I loved this wine, which clocks in at a hefty 14.5% alcohol. It had a complex aroma of dried herbs, green fruit and even a hint of smoke. But when I tasted the wine, it burst with rich fruit, leavened by cedar and some focused gingery spice. It felt very decadent and exotic — perfect for sipping on the terrace of Palmenhaus, a regal café and restaurant occupying what was once the imperial palm house of the Habsburgs.

 

2012 JURAJ ZÁPRAŽNÝ PINOT GRIS

Tasting with Rado in the Národný Salón Vín

Tasting with Rado in the Národný Salón Vín

What a delightful surprise. This wine comes from Slovakia’s Južnoslovenská region, which is apparently “warm and sunny,” according to The Sotheby’s Wine Encyclopedia. It had an enticingly spicy, stony aroma and lush, full fruit on the palate. A shaft of gingery spice kept things well in balance.

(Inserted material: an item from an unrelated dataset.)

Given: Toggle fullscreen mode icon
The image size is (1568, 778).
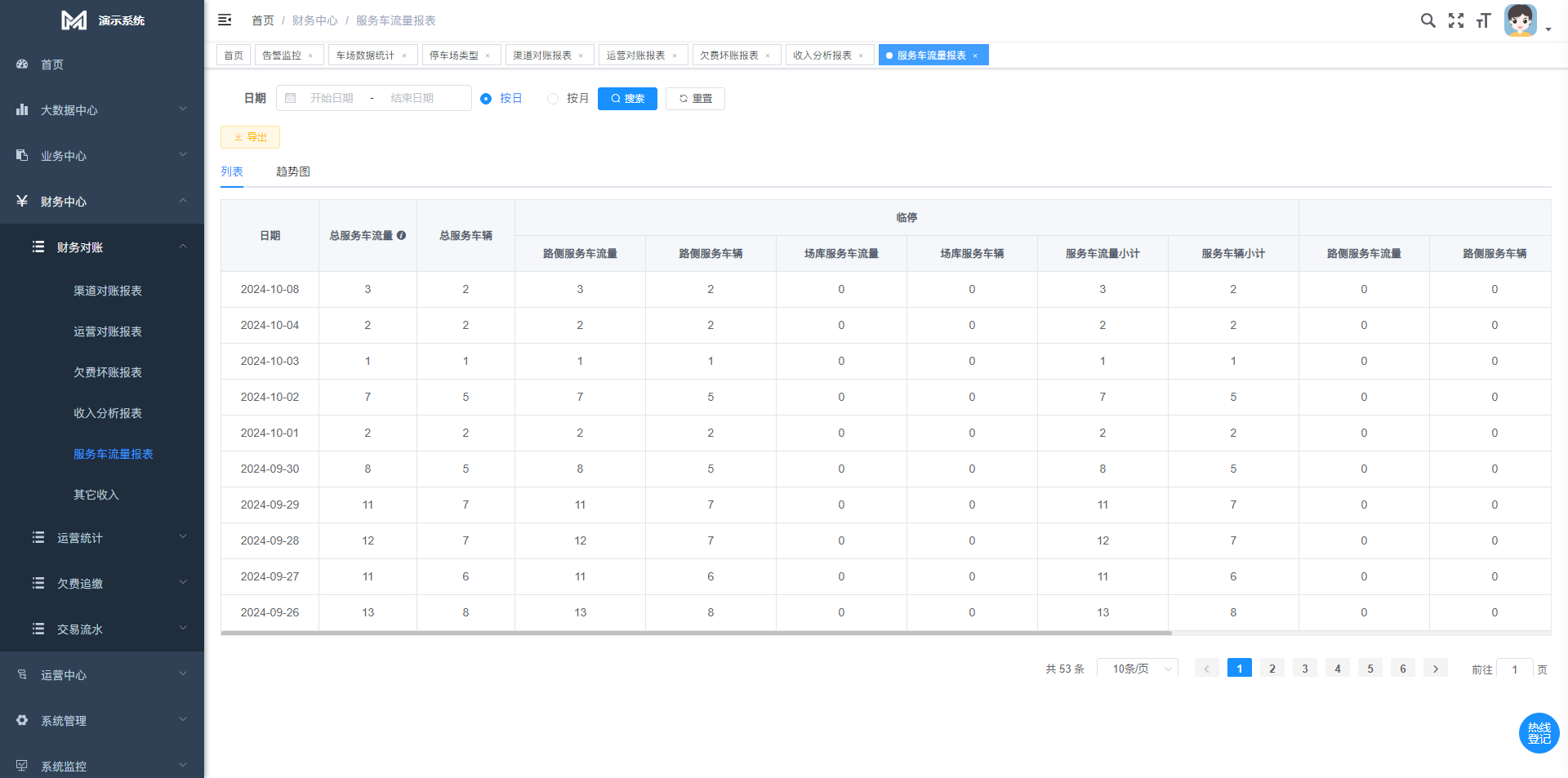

I could easily imagine buying this by the case, if it were actually available somewhere (I tasted it at Bratislava’s Národný Salón Vín, a cellar in a rococo palace which assembles the top 100 wines of Slovakia, culled from a selection of some 8,000 bottlings).

 

2010 JUVÉ Y CAMPS RESERVA DE LA FAMILIA CAVA

You’ll encounter vintage-dated Cavas far more frequently than vintage Champagnes or Proseccos. This example includes the three traditional Cava grape varieties, Macabeo, Parellada and Xarel·lo, and it includes no dosage, the mixture of wine and sugar syrup added to most méthode Champenoise wines at the final stage of production. A dosage can smooth over certain flaws in a sparkling wine, in addition to adding some sweetness. Omitting it entirely is risky. As Juvé y Camps’ Export Area Manager Oriol Gual explained, “It’s like working without a safety net.”

Juvé y Camps crossed the tightrope with this wine, certainly. It had a surprising and very pleasant aroma of light caramel, popcorn and orange peel. Elegant and zesty on the palate, it exhibited prickly bubbles and notes of citrus and light toast.

 

Next up: The top reds.

Go For Emerald Green

30 August 2014
Grüner Veltliner Smaragd at Vienna's Palmenhaus

Grüner Veltliner Smaragd at Vienna’s Palmenhaus

These last lazy days of summer call for a full-bodied but zesty white, lively enough to feel refreshing on a warm night and serious enough to merit a little quiet contemplation. On a trip to Vienna, I discovered just the thing: Grüner Veltliner Smaragd.

Grüner Veltliner, you might justifiably argue, is not exactly a discovery. In the last decade or so, the Austrian variety has become quite popular with sommeliers for its food-friendly acidity and peppery spice, and it’s not at all uncommon nowadays to find examples on wine lists. In fact, I had more or less stopped drinking Grüner in favor of more obscure varieties. It took a little green lizard to get me back.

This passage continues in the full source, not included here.